A large explosion in Norway's capital, Oslo, rocked government headquarters on Friday, killing at least two people and injuring 15 others.
The powerful blast also set the nearby oil ministry building on fire. Hundreds of windows in the 17-story government headquarters were shattered, as were others in buildings as far as 400 meters away. Thick, black smoke billowed from some of the offices, and streets in the normally quiet neighborhood were littered with debris from the explosion.
Prime minister safe
The headquarters building houses the office of Prime Minister Jens Stoltenberg, but a Norwegian spokesman said he and his staff were not injured. Police said two people were killed in the mid-afternoon blast.
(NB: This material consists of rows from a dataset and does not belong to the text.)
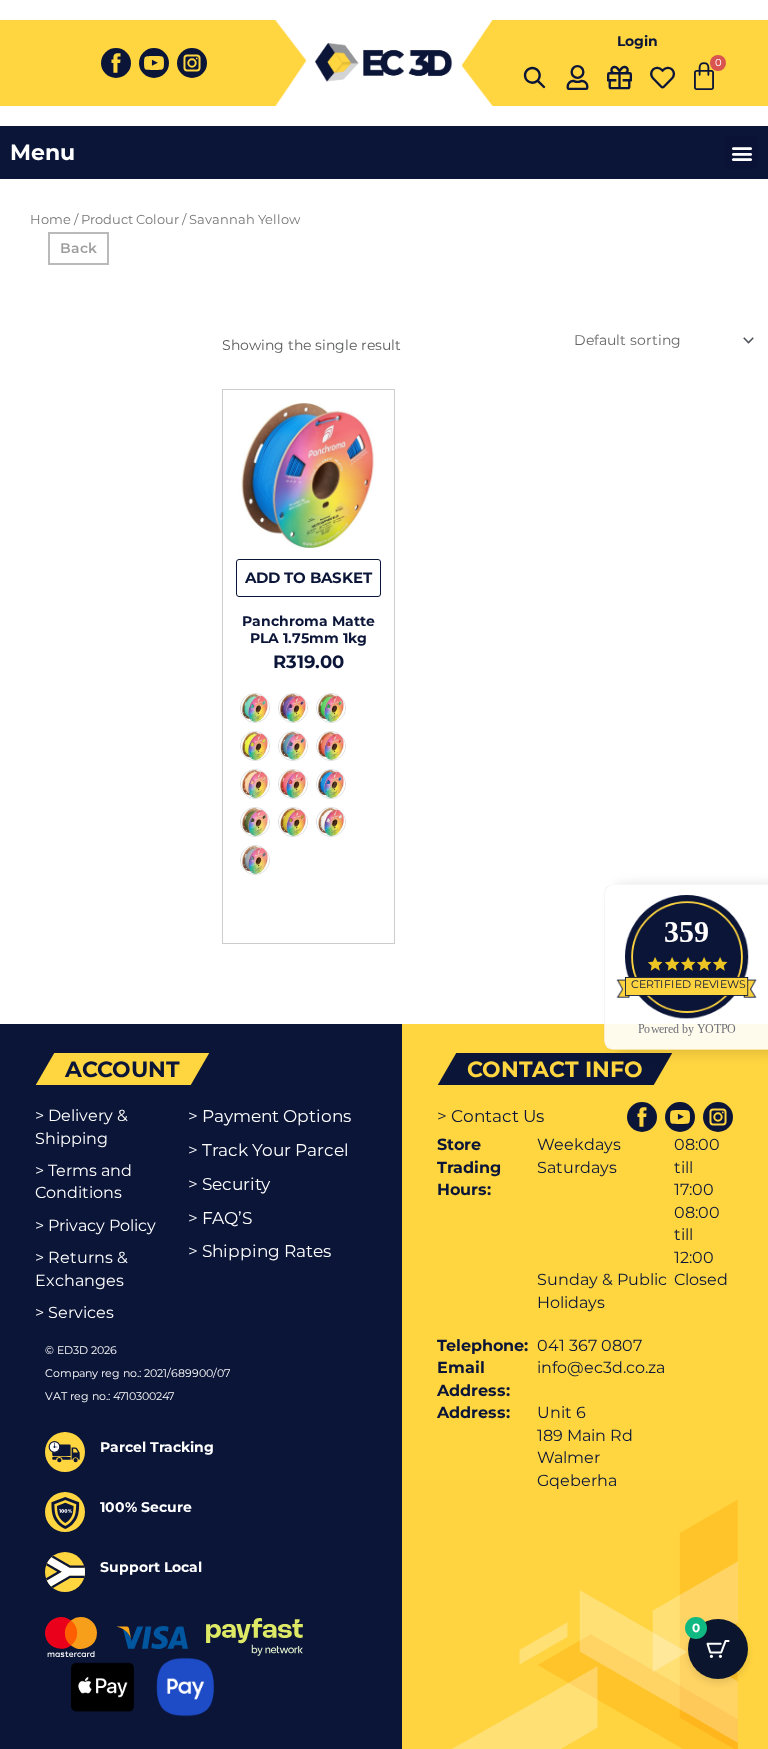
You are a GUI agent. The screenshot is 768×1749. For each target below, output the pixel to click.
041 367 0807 (589, 1345)
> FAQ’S (220, 1218)
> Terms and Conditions (83, 1181)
Stoltenberg told a Norwegian television station that the explosion was a "serious situation."
State Secretary Hans Kristian Amundsen told the BBC that there are people trapped inside the headquarters building but he declined to elaborate.
Oslo police said the explosion was caused by a bomb. The tangled wreckage of a car could be seen outside one building, possibly indicating a car bomb was detonated.
Witnesses said they saw several injured people covered with blood as they were carried or ran from government headquarters, with a Reuters correspondent saying he saw at least eight injured people. One witness said "people ran in panic.
Political violence is virtually unknown in Norway, and in Oslo, where the Nobel Peace Prize is awarded annually. But it is not immune from the types of terrorism cases linked to Islamic terrorism that are common in Western nations.
A Norwegian prosecutor last week filed charges against an Iraqi-born cleric, accusing him of threatening to kill a Norwegian politician if he is deported from the Scandinavian country. But State Secretary Amundsen cautioned that officials are "not speculating anything" about who might be responsible for the attack.